Many isolates of S Typhi (even NARST strains) remain sensitive to first-line antibiotics such as chloramphenicol and amoxicillin, and these agents may be reasonable alternatives for treatment of infection with sensitive S Typhi isolates.¹³ A recent meta-analysis of treatment trials for typhoid suggests that among sensitive cases of typhoid, cure rates with oral first-line agents may be comparable with fluoroquinolones.¹⁴ The current situation also offers an opportunity to evaluate alternative regimens and combination therapies for treatment of drug-resistant typhoid.¹⁵ For example, treatment with antimicrobials such as third-generation cephalosporins and even macrolides (azithromycin) has resulted in favorable outcomes, although the cost of therapy with these agents remains prohibitive for use in developing countries.

The report by Lynch et al⁶ provides continued impetus for consideration of mass vaccination strategies using inexpensive vaccines such as the typhoid Vi polysaccharide (Vi-CPS) vaccine. Recent findings from a phase 4 effectiveness trial of a Vi-CPS vaccination program in a slum population of Kolkata, India,¹⁶ suggest that the mass vaccination program resulted in significant protection against typhoid fever (2-year protective effectiveness, 61%; 95% confidence interval, 45%-71%). Results from other large-scale trials from the region are also awaited and may provide supportive evidence for vaccination strategies targeting sections of populations at risk (slum dwellers, schoolchildren, and food handlers).The finding that travel to and from South Asia was especially associated with risk of infection with drug-resistant strains of S Typhi has considerable implications for preventive vaccination for travelers to the region.
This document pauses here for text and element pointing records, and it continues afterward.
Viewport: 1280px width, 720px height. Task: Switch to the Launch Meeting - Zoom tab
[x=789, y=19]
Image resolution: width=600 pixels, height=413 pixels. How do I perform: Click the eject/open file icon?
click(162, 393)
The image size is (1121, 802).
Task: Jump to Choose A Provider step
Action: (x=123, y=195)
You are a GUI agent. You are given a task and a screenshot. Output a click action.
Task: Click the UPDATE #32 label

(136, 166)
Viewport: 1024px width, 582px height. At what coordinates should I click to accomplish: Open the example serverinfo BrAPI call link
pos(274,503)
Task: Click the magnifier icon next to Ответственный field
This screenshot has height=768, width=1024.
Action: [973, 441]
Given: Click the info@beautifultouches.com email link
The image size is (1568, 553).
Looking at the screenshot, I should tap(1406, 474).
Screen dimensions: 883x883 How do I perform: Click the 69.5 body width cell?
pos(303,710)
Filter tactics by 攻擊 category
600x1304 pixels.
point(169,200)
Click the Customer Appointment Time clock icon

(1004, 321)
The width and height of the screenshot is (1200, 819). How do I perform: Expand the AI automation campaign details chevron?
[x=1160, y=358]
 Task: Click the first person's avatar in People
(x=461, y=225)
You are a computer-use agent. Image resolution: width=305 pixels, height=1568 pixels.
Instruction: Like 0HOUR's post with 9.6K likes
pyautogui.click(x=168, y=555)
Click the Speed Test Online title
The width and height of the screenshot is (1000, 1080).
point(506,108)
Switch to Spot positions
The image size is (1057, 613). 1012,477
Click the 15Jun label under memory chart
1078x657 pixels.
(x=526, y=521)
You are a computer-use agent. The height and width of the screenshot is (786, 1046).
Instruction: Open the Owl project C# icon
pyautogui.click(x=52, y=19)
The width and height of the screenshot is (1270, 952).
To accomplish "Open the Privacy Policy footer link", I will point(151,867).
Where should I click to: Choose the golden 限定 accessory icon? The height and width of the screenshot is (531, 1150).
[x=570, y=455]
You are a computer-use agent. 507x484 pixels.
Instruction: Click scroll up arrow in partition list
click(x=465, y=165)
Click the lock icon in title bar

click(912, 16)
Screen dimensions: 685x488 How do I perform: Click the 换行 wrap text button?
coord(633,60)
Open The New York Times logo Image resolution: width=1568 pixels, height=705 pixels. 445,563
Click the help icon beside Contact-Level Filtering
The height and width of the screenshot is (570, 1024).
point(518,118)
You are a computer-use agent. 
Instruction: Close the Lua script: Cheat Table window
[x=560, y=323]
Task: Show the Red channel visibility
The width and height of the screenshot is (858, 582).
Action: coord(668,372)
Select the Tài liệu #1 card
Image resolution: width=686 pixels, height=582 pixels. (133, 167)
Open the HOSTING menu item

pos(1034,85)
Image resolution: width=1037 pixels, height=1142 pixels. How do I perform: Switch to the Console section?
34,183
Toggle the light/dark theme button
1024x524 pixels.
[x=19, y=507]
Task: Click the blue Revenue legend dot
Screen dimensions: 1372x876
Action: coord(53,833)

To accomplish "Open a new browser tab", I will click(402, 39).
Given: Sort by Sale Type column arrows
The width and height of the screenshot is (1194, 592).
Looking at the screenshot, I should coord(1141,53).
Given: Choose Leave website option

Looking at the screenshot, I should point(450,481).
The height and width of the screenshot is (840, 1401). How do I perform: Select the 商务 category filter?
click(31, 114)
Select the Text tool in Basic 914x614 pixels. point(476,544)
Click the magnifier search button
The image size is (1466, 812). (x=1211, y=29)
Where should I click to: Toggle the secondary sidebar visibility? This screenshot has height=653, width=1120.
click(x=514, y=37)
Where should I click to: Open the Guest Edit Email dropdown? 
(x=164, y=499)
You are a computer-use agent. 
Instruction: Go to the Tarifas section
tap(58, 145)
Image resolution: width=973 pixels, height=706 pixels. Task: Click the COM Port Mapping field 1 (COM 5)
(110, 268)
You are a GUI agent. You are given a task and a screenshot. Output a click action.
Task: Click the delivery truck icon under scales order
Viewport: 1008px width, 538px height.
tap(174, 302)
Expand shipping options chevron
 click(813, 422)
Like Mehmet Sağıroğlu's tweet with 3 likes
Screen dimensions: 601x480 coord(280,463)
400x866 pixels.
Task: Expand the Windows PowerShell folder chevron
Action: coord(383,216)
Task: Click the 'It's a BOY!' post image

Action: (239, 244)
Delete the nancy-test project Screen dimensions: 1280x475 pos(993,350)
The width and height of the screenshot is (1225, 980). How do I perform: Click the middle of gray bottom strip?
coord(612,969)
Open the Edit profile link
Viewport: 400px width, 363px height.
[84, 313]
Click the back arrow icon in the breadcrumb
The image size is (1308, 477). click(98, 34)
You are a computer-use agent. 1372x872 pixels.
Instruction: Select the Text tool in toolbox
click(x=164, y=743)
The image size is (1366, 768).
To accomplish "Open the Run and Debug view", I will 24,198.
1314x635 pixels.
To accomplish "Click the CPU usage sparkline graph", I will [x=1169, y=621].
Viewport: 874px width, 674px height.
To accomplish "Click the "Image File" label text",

In addition, the persistent burden of typhoid in many regions of India despite rapid economic progress underscores the importance of investments in water, sanitation, and hygiene interventions at scale. These infrastructure investments have lagged behind other Millennium Development Goal targets¹⁷ but have the potential to significantly reduce the overall burden of typhoid.

The article by Lynch et al⁶ is also an important reminder that despite high burden and risk of adverse outcomes, typhoid remains an orphan disease. Although the disease continues to affect a large proportion of young children, typhoid is not a focus of either the tropical diseases research group or the child and adolescent health departments at the World Health Organization.¹⁸ In 2007, the vaccines and biological group reviewed the global burden and made a recommendation for school-based vaccination strategies for control.¹⁹ However, progress on the development of improved vaccines for typhoid, especially those that may reduce disease burden among young children, remains slow. For instance, even though evidence for the efficacy of Vi conjugate vaccine in young children has been available for a long time, development of the vaccine and combination vaccines effective against paratyphoid has lagged.²⁰

Typhoid remains a deadly disease in many developing countries and, as the article by Lynch et al⁶ clearly demonstrates, has the potential for worldwide spread, with considerable effects on the global burden of infection with gastrointestinal pathogens. This, coupled with increasing reports of the emergence of multidrug-resistant nontyphoid salmonellas in vulnerable groups in many developing countries, particularly those in Africa and Southeast Asia, with infections often characterized by disease symptoms similar to those of typhoid,²¹ clearly illustrates the need for a global strategy of containment of Salmonella infection, linked, if possible, to vaccination and to the rational use of key antimicrobial drugs.